Five major problems of artificial intelligence in 2018

This article introduces the five major problems facing artificial intelligence in 2018: understanding human language, robotic energy, anti-hacking, playing games, and distinguishing between right and wrong. How to solve these problems and let AI continue to benefit human society will become the top priority of all AI practitioners.

In 2017, artificial intelligence made significant progress with the help of deep learning. For example, a robotic poker player named Libratus defeated three human players in succession and became the "Alpha Dog" in the poker world. In reality, AI is improving many traditional industries, such as autonomous driving, agriculture, and healthcare.

Although the development speed of AI is somewhat doubtful, of course, there is a bubble in the development of AI, and various media are also speculating on AI. But there are still some sensible voices: Elon Musk is worried that artificial intelligence still can't do much. The toughest problems are the following:

Five major problems of artificial intelligence in 2018

Understanding human language

From now on, machines are better at handling text and language than ever before. For example, Facebook can describe images to the visually impaired, and Google Mail can automatically make a simple answer to the email (based on the content of the email). However, the AI ​​system still can't really understand what we mean and what we really think. Portland State University professor Melanie Mitchell said: "We can combine the concepts we have learned in different ways and apply them in new situations. But AI can't do it. at this point."

Mitchell defines today's AI flaw as a "meaning barrier" by mathematician Gian Carlo-Rota, and some leading AI research teams are trying to figure out how to climb it.

Part of this work is to provide a common sense basis for machines and a material world that supports our own thinking. For example, Facebook researchers are trying to understand reality by watching videos to teach AI. Others are mimicking what we can do with knowledge about the world. Mitchell has tried systems that use analogies and concepts about the world to explain what is happening in photos.

Make the robot more like a person

The robot hardware has done quite well, you can buy the HD camera palm-sized drone for $500, and the machine that carries the box and the two legs is also improved. But that doesn't mean it's widely available because today's robots lack the brains that match their advanced muscles.

Letting the robot do anything requires specific programming for a specific task, from which he can learn the operation. But this process is relatively slow. A shortcut is to let the robot train in the simulated world and then download those hard-won knowledge to the physical robot. However, this approach suffers from the real gap, and virtual robots are not always effective when simulating learned skills as they move to machines in the physical world.

But fortunately, the reality gap is shrinking. In October, Google's simulated robotic weapons society picked up various objects, including tape dispensers, toys, and combs. We saw the desired results from the experimental report.

In addition, autonomous car companies deploy virtual vehicles on virtual streets in motorized driving races to reduce the time and money spent testing under actual traffic and road conditions.

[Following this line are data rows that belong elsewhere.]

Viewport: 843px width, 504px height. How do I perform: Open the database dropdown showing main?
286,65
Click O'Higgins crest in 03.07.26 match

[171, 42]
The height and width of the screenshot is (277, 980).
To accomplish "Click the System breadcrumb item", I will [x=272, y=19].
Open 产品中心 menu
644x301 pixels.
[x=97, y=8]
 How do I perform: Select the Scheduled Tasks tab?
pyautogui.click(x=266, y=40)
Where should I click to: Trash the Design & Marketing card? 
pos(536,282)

Chris Urmson, CEO of autonomous driving startup Aurora, said that making virtual testing more suitable for real vehicles is one of his team's priorities.

Prevent hackers from attacking AI

When the Internet was born, it was accompanied by security issues. Nor should we expect autopilots and home robots to be different. And in fact it may be worse: because of the complexity of machine learning software, there are multiple ways to attack.

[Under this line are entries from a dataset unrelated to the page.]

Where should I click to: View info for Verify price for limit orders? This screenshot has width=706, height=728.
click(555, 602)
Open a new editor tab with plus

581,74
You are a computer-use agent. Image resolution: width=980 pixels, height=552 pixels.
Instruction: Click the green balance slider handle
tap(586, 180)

This year, research shows that you can hide a secret trigger in a machine learning system that can cause the system to turn into an evil mode when it sees a particular signal. The New York University research team designed a functioning street sign recognition system unless it saw a yellow Post-It. Attach a sticky note to a parking sign in Brooklyn and the system will report that it is a speed limit sign. This practice can cause problems for self-driving cars.

The threat is considered serious, and researchers at the world's most famous machine learning conference convened a one-day seminar on the threat of machine fraud earlier this month. The researchers discussed issues such as "How to generate handwritten numbers that make people look normal but the machines are more special." The researchers also discussed the possibility of preventing such attacks and feared that artificial intelligence was used to deceive humans.

TIm Hwang, who organized the workshop, predicted that as machine learning becomes easier to deploy and more powerful, using this technology to manipulate people is inevitable. He said that machine learning is no longer exclusive to doctoral degrees. TIm Hwang pointed out that Russia's fake intelligence campaign launched during the 2016 presidential election may be a pioneer in AI's information warfare. He said: Why not see technology in the field of machine learning in these activities? A particularly effective way of predicting Hwang is to use machine learning to generate fake video and audio.

Where is the real future of AI games?

AlphaGo also developed rapidly in 2017, and in May this year, a more powerful version defeated China's Go Championship. Its creator, DeepMind Institute, later upgraded a version: AlphaGo Zero, which does not have to study human chess, but also has extraordinary chess skills, based on which it also learns to play chess and Japanese chess.

The results of human and AI games are impressive, but they also remind us of the limitations of artificial intelligence software. Chess, Japanese chess and Go are very complicated, but their rules and gameplay are relatively simple. They make good use of the power of the computer and can quickly enumerate many possible future locations. However, most of the situations and problems in life are not so "structural."

That's why both DeepMind and Facebook started developing StarCraft AI in 2017.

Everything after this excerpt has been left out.